BELLEFONTE -- It's a phone call no parent wants to receive.

"Whenever we get a phone call from our daughter in Brussels, we know it's not good news," says Susan Reighard.

Her husband, Charles, echoes those words.

"Getting a phone call that early in the morning, being a parent, we want to go to their rescue."

The call came in just before 4 a.m. Tuesday, 9 a.m. in Belgium's capital. The Reighard's son-in-law is in the Army so their daughter and grandchildren are all living there, about six miles away from where the bomb went off at the Brussels Airport. All of their family members are safe.

"The safety at the airport is a big concern," says Charles. "Since we're in there so much, that area is very congested."

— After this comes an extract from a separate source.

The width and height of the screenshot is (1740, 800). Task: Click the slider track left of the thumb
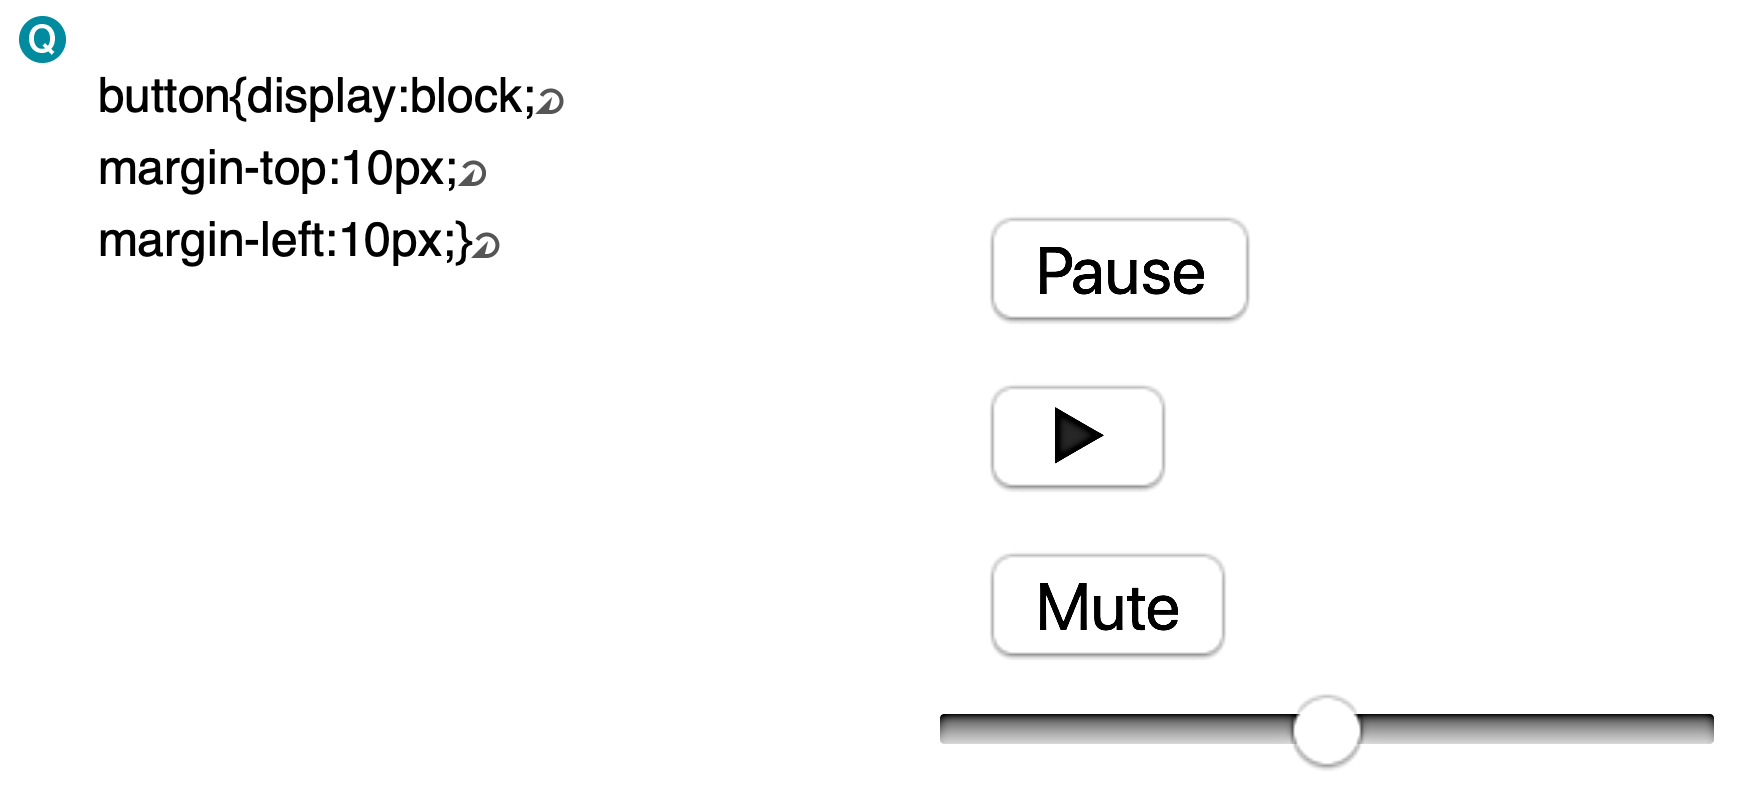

Susan and Charles travel to Belgium often to visit their family. They remember that airport specifically making them feel on edge.

"Brussels Airport and most airports are soft targets," comments Susan. "You can't see any kind of security until you get into the bowels, like I say, of the airport."

Both Susan and Charles remember there being a lot of open space at this airport. Susan says they know exactly where it is that the bomb went off. A memory, she says, that makes them feel uneasy now.

While it's a huge relief their family is okay, Susan says she's not surprised ISIS is claiming responsibility for the attack, adding this is a reminder that something needs to be done.

"This just can't go on. The answer has to come, in my opinion, through the Muslim community. And until that happens, I think this is just going to be the way it's going to be."

The Reighard's add this is a fight terrorism can't and won't win.

"That's exactly what terrorism is supposed to do. It's to change our way of life," says Susan. "ISIS, Al Qaeda, I don't care who they are. They're not going to keep me from my grandchildren."

Charles and Susan are going back to Brussels to visit their family in August.